Durante la velada se habló casi sin descanso de Hertfordshire y se repitió lo que ya se había dicho por escrito. Al retirarse, Elizabeth, en la soledad de su aposento, meditó sobre el bienestar de Charlotte y sobre su habilidad y discreción en sacar partido y sobrellevar a su esposo, reconociendo que lo soportaba muy bien. Pensó también en cómo transcurriría su visita, a qué se dedicarían, en las fastidiosas interrupciones de Collins y en lo que se iba a divertir tratando con la familia de Rosings. Su viva imaginación lo diseñó todo muy pronto.

Al día siguiente, a eso de las doce, estaba en su cuarto preparándose para salir a dar un paseo, cuando oyó abajo un repentino ruido que pareció que sembraba el desorden en toda la casa. Escuchó un momento y advirtió que alguien subía la escalera velozmente y la llamaba a voces. Abrió la puerta y en el corredor se encontró con María nerviosísima y sin aliento, que exclamó:

—¡Oh, Elizabeth querida! ¡Ven pronto, baja al comedor y verás! No puedo decirte lo que es. ¡Corre, baja enseguida!

Inútilmente preguntó Elizabeth lo que ocurría. María no quiso decirle más, ambas se llegaron al comedor, cuyas ventanas se abrían al camino, para ver el prodigio. Este consistía sencillamente en dos señoras que estaban paradas en la puerta del jardín en un faetón bajo.

—¿Y eso es todo? —exclamó Elizabeth—. ¡Pensaba por lo menos que los cerdos hubiesen invadido el jardín, y no veo más que a lady Catherine y a su hija!

—¡Oh, querida! —repuso María extrañadísima por el error—. No es lady Catherine. La mayor es la señora Jenkinson, que vive con ellas. La otra es la señorita de Bourgh. Mírala bien. Es una criaturita. ¡Quién habría creído que era tan pequeña y tan delgada!
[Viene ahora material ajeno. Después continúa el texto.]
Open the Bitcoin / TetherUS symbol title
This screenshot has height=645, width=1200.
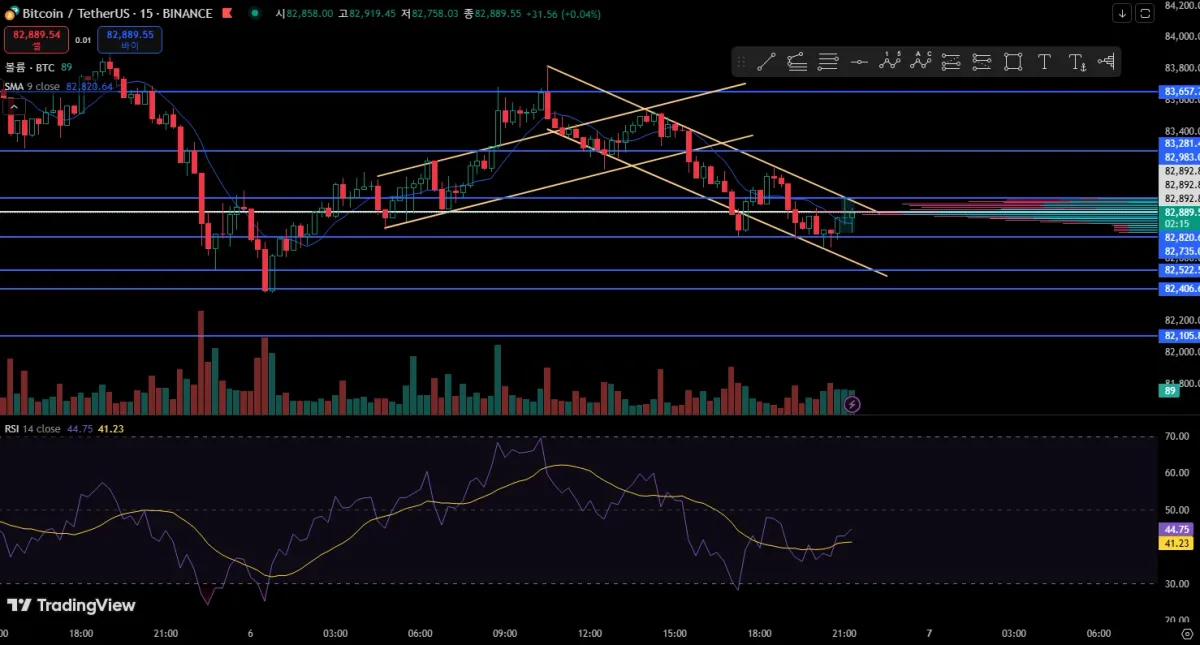pyautogui.click(x=76, y=13)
—Es una indelicadeza tener a Charlotte en la puerta con el viento que hace. ¿Por qué no entra esa señorita?

—Charlotte dice que casi nunca lo hace. Sería la mayor de las deferencias que la señorita de Bourgh entrase en la casa.
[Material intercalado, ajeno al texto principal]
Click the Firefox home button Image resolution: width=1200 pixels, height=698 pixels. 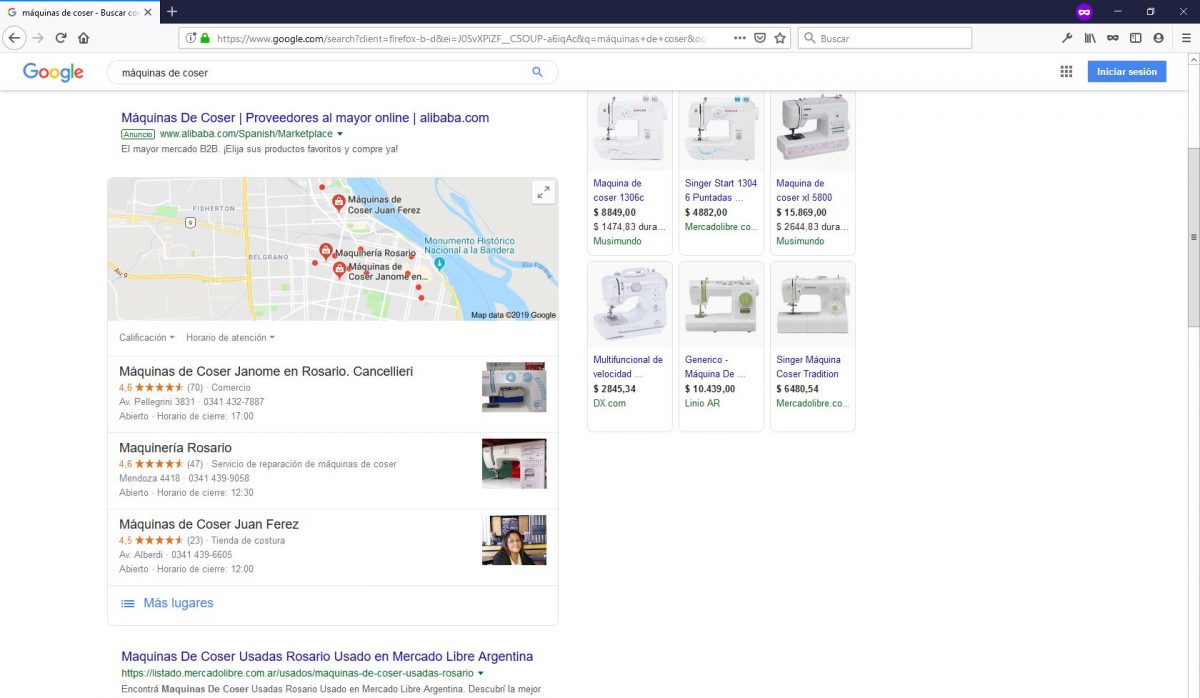tap(83, 38)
—Me gusta su aspecto —dijo Elizabeth, pensando en otras cosas—. Parece enferma y con mal talante. Sí, es la mujer adecuada para él, le va mucho.
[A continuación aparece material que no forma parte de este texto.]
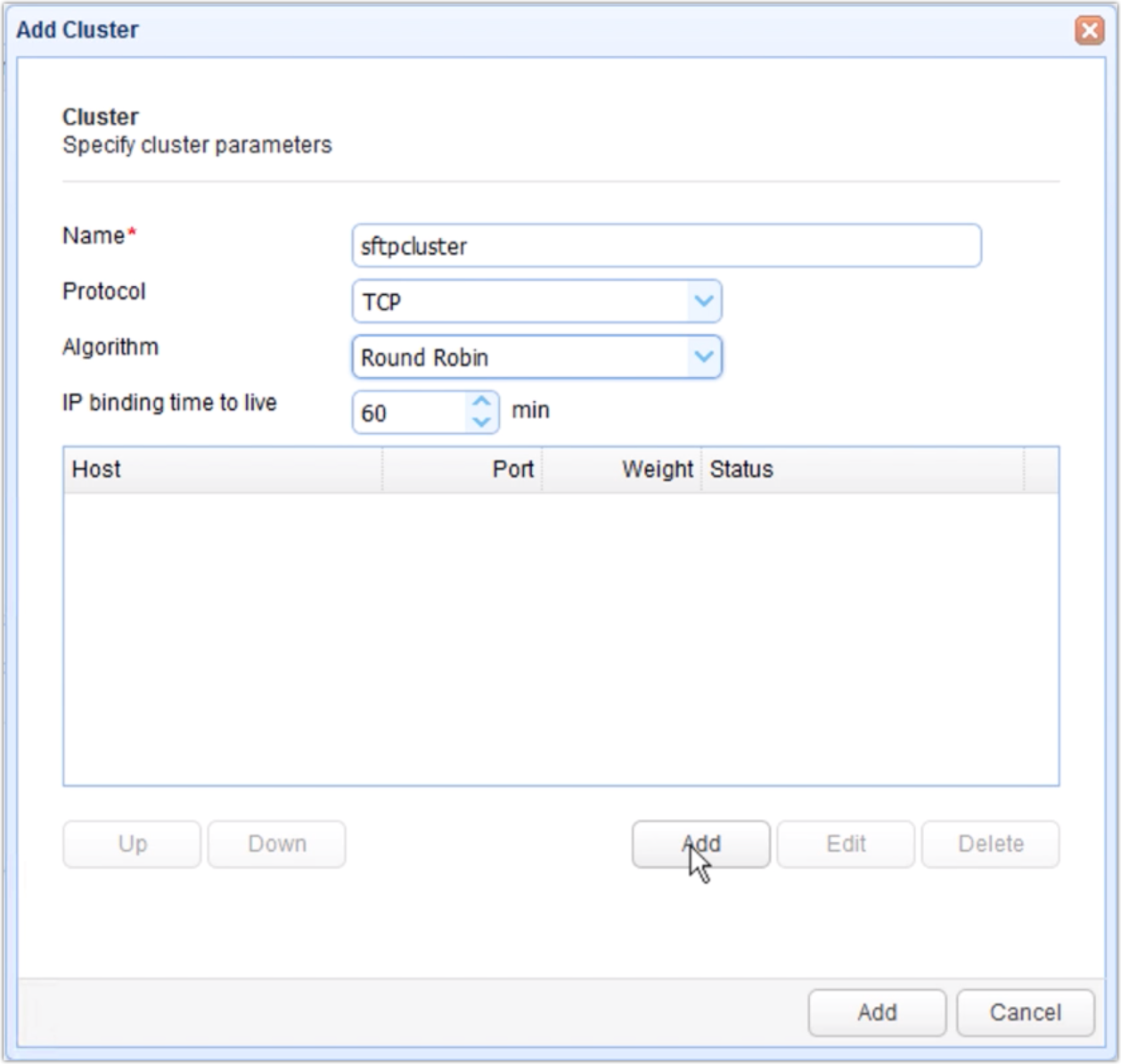Click the disabled Edit button

[x=845, y=844]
Collins y su esposa conversaban con las dos señoras en la verja del jardín, y Elizabeth se divertía de lo lindo viendo a sir William en la puerta de entrada, sumido en el éxtasis de la grandeza que tenía ante sí y haciendo una reverencia cada vez que la señorita de Bourgh dirigía la mirada hacia donde él estaba.

Agotada la conversación, las señoras continuaron su camino, y los demás entraron de nuevo en la casa. Collins, en cuanto vio a las dos muchachas, las felicitó por la suerte que habían tenido. Dicha suerte, según aclaró Charlotte, era que estaban todos invitados a cenar en Rosings al día siguiente.